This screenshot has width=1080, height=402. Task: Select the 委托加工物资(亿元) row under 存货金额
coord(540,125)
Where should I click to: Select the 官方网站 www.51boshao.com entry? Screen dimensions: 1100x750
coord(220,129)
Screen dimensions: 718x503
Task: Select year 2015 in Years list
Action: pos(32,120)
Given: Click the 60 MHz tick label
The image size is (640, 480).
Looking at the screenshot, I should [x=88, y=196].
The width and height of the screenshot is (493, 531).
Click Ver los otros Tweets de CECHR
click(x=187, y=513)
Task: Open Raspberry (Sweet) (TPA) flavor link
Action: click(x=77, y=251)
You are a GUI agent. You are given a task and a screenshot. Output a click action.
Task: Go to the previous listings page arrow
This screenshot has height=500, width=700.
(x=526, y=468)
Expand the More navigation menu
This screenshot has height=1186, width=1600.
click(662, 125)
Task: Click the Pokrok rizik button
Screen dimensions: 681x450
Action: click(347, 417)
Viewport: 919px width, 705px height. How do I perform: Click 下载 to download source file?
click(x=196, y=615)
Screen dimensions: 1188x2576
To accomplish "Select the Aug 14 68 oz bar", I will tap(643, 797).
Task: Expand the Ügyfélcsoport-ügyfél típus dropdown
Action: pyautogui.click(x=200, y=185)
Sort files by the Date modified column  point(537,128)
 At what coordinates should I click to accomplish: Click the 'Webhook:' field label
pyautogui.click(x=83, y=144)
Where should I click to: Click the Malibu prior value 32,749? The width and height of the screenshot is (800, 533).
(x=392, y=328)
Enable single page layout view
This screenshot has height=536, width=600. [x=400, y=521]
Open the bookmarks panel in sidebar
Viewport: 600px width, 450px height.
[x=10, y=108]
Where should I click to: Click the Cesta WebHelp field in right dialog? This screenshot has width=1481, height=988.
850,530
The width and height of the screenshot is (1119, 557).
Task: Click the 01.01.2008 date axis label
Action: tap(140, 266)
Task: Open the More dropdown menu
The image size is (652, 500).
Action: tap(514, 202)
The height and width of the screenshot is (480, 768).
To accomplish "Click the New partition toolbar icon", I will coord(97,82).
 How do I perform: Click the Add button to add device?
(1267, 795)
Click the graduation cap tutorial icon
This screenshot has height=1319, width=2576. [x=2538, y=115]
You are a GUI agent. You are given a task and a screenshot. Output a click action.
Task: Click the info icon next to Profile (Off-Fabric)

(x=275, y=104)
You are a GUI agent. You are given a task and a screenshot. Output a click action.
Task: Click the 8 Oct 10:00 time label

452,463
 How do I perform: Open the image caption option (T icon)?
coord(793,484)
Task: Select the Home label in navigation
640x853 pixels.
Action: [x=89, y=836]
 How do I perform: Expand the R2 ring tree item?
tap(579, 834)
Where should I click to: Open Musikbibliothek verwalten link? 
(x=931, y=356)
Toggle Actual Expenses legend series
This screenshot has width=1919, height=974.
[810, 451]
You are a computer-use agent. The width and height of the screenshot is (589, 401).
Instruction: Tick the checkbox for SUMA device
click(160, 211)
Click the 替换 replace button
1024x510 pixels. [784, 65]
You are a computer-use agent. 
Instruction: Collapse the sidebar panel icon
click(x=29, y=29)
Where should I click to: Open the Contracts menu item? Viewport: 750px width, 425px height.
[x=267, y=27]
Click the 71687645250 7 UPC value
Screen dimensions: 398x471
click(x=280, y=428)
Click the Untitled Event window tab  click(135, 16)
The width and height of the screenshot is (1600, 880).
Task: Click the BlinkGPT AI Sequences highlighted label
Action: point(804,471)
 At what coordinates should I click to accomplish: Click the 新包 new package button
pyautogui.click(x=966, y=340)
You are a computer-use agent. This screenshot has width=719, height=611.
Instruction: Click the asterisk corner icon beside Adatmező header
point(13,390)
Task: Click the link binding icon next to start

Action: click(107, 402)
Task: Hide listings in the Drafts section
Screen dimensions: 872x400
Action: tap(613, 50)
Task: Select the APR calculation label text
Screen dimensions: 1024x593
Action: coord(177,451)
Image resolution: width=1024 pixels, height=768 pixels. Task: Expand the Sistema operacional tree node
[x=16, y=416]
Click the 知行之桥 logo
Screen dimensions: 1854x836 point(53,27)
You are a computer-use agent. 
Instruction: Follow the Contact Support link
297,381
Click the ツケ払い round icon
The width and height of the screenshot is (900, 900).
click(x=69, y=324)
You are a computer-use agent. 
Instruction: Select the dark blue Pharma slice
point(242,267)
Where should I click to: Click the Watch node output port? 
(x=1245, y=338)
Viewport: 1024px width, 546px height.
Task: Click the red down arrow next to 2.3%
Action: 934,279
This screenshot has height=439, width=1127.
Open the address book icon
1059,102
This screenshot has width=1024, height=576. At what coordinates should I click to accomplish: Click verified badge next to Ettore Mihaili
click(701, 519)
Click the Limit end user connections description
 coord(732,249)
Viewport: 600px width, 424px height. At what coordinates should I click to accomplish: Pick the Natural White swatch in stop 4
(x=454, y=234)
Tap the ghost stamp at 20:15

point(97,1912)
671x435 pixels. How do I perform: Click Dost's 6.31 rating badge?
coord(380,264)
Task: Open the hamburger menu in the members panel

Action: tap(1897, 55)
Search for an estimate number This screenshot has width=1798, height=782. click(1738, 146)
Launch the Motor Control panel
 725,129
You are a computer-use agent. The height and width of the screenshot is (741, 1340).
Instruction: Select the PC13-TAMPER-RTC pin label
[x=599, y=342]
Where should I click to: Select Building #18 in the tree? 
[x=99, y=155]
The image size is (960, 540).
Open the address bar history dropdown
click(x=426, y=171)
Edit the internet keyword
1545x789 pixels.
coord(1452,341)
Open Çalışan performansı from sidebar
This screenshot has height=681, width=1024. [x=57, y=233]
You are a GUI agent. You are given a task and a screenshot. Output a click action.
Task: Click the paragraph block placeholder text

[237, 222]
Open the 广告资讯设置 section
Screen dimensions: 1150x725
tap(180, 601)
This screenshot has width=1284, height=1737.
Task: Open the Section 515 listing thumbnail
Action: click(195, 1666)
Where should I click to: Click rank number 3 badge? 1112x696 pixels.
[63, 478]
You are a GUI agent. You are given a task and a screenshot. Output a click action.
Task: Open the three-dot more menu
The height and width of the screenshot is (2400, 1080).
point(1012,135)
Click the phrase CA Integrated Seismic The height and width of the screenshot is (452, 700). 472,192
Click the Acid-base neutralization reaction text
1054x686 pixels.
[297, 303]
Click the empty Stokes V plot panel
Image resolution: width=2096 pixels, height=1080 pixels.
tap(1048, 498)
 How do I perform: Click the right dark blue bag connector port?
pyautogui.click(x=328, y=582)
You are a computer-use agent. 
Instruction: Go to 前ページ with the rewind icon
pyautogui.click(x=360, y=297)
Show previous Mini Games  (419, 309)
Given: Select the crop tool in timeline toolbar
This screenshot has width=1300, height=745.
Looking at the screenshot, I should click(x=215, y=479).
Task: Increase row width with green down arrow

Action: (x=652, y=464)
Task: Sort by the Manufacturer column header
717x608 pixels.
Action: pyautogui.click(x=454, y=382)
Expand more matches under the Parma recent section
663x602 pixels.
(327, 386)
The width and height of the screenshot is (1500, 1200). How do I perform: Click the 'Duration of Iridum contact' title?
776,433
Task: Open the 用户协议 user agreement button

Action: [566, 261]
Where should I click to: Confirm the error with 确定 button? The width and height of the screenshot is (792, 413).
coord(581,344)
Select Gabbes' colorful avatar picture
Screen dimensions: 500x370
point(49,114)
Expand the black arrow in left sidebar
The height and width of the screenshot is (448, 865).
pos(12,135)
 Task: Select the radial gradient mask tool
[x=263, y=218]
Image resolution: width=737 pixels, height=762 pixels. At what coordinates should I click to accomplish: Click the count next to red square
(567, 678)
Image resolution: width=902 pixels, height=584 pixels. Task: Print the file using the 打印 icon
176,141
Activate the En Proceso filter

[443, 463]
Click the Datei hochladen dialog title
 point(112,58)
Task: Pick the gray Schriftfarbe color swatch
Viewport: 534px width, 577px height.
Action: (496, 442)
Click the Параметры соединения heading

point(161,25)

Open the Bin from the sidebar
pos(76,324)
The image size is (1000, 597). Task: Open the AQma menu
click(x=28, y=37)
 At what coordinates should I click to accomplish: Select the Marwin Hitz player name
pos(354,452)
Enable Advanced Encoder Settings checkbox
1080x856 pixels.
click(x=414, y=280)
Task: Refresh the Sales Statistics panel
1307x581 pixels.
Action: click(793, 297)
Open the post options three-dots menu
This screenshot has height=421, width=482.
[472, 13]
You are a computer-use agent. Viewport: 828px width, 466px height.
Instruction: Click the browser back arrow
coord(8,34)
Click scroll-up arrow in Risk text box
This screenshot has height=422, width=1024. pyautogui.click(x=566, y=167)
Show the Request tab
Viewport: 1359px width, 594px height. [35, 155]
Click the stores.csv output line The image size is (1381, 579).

• Try it: Pull every line containing the word "navigation" out of the entries above.

• Exercise solution:
Expand the More navigation menu
Task: Select the Home label in navigation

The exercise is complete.